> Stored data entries
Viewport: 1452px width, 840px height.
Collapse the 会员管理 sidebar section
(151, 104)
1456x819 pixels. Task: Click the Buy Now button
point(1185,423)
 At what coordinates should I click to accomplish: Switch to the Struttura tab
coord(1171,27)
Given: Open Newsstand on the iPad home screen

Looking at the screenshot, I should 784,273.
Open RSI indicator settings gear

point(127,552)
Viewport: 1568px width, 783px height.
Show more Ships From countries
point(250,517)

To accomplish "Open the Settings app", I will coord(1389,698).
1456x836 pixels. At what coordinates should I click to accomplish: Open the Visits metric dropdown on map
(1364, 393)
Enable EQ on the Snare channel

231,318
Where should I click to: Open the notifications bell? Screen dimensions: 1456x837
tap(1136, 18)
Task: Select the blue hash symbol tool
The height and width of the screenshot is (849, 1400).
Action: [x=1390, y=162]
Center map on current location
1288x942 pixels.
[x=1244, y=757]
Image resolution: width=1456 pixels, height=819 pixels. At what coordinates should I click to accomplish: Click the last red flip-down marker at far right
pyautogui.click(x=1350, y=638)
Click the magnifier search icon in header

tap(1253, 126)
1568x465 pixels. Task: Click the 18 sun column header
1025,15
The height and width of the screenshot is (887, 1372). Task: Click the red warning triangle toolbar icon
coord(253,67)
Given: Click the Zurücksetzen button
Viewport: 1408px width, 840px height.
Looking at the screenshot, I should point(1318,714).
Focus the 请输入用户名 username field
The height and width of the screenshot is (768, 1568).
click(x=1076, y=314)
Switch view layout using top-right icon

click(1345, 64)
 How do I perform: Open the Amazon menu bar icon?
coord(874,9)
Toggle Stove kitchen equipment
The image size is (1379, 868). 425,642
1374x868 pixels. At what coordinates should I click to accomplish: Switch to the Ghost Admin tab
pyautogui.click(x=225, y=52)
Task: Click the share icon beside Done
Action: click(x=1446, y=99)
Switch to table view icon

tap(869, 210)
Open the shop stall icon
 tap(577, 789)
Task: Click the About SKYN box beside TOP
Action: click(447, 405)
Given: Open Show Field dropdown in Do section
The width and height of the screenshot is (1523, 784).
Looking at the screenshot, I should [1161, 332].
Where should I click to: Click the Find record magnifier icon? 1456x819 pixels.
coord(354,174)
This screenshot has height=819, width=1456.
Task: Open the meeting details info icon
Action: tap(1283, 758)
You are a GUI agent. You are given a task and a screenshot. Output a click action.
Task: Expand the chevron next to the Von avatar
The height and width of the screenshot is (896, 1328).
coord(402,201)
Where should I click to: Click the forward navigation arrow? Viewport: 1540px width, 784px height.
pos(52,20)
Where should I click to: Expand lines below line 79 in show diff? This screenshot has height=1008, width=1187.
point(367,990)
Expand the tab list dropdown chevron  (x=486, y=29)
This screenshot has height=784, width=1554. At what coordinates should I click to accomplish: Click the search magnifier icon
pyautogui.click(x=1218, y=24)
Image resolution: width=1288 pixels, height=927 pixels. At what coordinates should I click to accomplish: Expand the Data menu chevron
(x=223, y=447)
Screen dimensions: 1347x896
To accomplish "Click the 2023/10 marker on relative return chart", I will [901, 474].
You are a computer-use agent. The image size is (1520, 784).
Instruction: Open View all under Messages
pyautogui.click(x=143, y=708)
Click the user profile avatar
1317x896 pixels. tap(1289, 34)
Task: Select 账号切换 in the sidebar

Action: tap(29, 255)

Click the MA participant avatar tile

> Exercise
Every line in the records above that contains the word "agent" should be copied out.

> Solution for this exercise
You are a GUI agent. You are given a task and a screenshot. Output a click action.
You are a computer-use agent. The image size is (1520, 784).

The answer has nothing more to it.